Savaş Gemilerinin Tâbi Olacağı Yaptırımlar ve Geçiş Rejimi
1. Barış Zamanı
- Karadeniz'e kıyıdaş devletler,
bu deniz dışında yaptırdıkları ya da satın aldıkları denizaltılarını, tezgâha
koyuştan ya da satın alıştan Türkiye'ye vaktinde haber verilmişse, deniz
üslerine katılmak üzere Boğazlar'dan geçirme hakkına sahip olacaklardır. Söz
edilen devletlerin denizaltıları, bu konuda Türkiye'ye ayrıntılı bilgiler
vaktinde verilmek koşuluyla, bu deniz dışındaki tezgâhlarda onarılmak üzere de
Boğazlar'dan geçebileceklerdir. Gerek birinci gerek ikinci durumda,
denizaltıların gündüz ve su üstünden gitmeleri ve Boğazlar'dan tek başlarına
geçmeleri gerekecektir.
- Savaş gemilerinin Boğazlar'dan
geçmesi için, Türk Hükûmeti'ne diplomasi yoluyla bir ön bildirimde bulunulması
gerekecektir. Bu ön bildirimin olağan süresi sekiz gün olacaktır;ancak,
Karadeniz kıyıdaşı olmayan devletler için bu süre on beş gündür.

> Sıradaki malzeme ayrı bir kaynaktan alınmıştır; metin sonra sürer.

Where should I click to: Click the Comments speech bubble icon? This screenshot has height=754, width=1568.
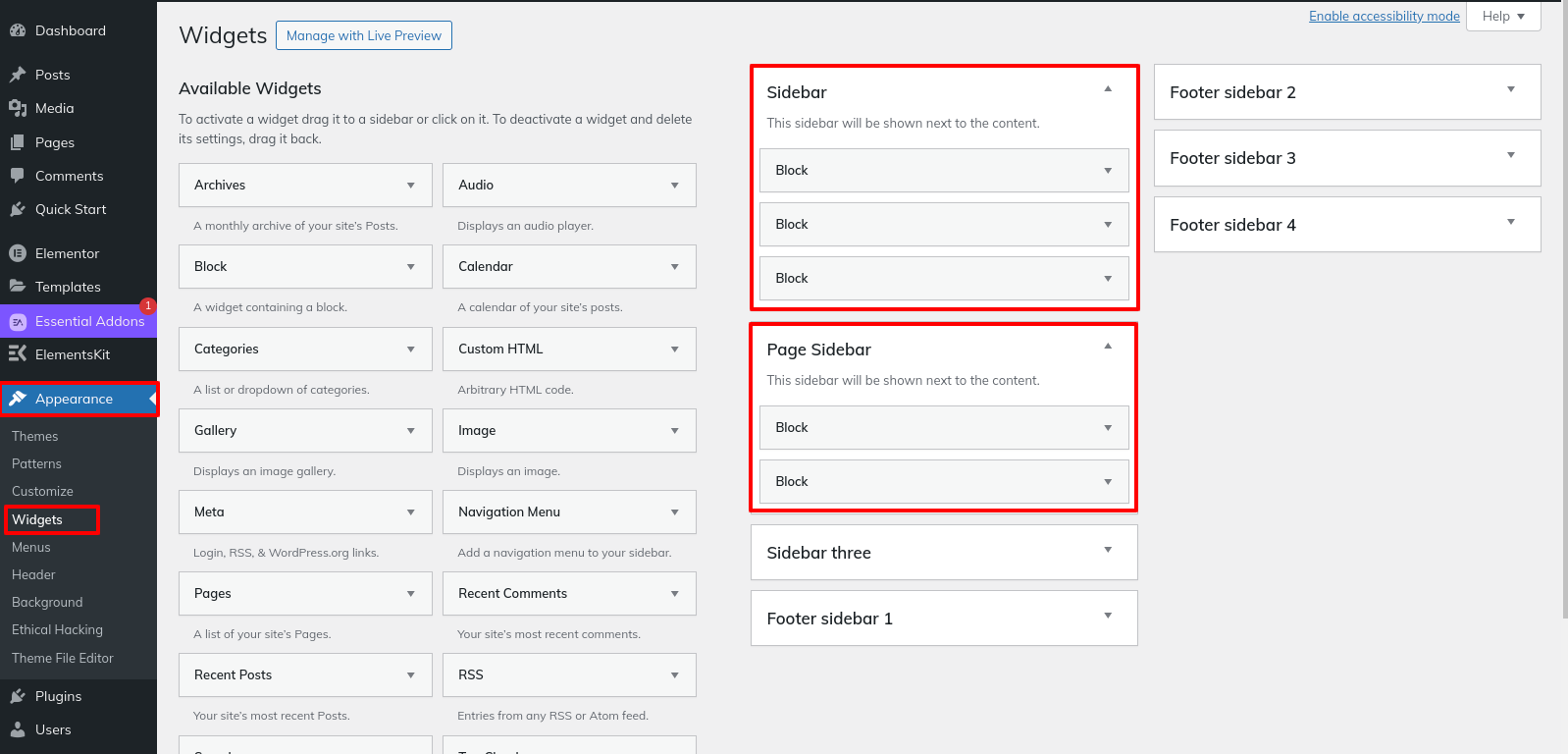18,176
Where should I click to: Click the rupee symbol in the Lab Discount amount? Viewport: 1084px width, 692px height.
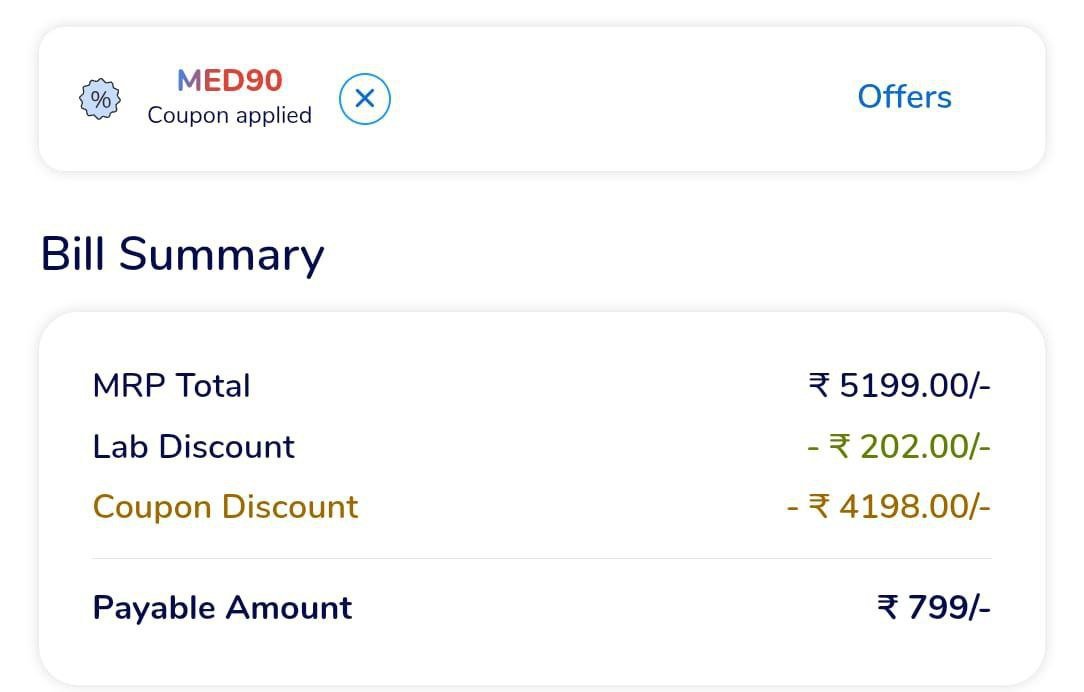point(841,446)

- Boğazlar'dan geçişte bulunabilecek
bütün yabancı deniz kuvvetlerinin en yüksek toplam tonajı 15.000 tonu
aşmayacaktır.
- Herhangi bir anda, Karadeniz'in
en güçlü donanmasının (filosunun) tonajı sözleşmenin imzalanması tarihinde bu
denizde en güçlü olan donanmanın (filonun) tonajını en az 10.000 ton aşarsa
diğer kıyıdaş ülkeler Karadeniz donanmalarının tonajlarını en çok 45.000 tona
varıncaya değin arttırabilirler. Bu amaçla, kıyıdaş her Devlet, Türk
Hükûmetine, her yılın 1 Ocak ve 1 Temmuz tarihlerinde, Karadeniz'deki
donanmasının (filosunun) toplam tonajını bildirecektir; Türk Hükûmeti de, bu
bilgiyi, kıyıdaş olmayan diğer devletlerle Milletler Cemiyeti nezdinde
paylaşacaktır.
- Bununla birlikte, Karadeniz
kıyıdaşı olmayan bir ya da birkaç Devlet, bu denize, insancıl bir amaçla deniz
kuvvetleri göndermek isterlerse, bu kuvvetin toplamı hiçbir varsayımda 8.000
tonu aşamaz.
- Karadeniz'de bulunmalarının
amacı ne olursa olsun, kıyıdaş olmayan devletlerin savaş gemileri bu denizde
yirmi-bir günden çok kalamayacaklardır.
2. Savaş Zamanı
- Savaş zamanında, Türkiye savaşan
değilse, savaş gemileri yukarıda belirtilen koşullar içinde, Boğazlar'da tam
bir geçiş ve gidiş-geliş (ulaşım) özgürlüğünden yararlanacaklardır.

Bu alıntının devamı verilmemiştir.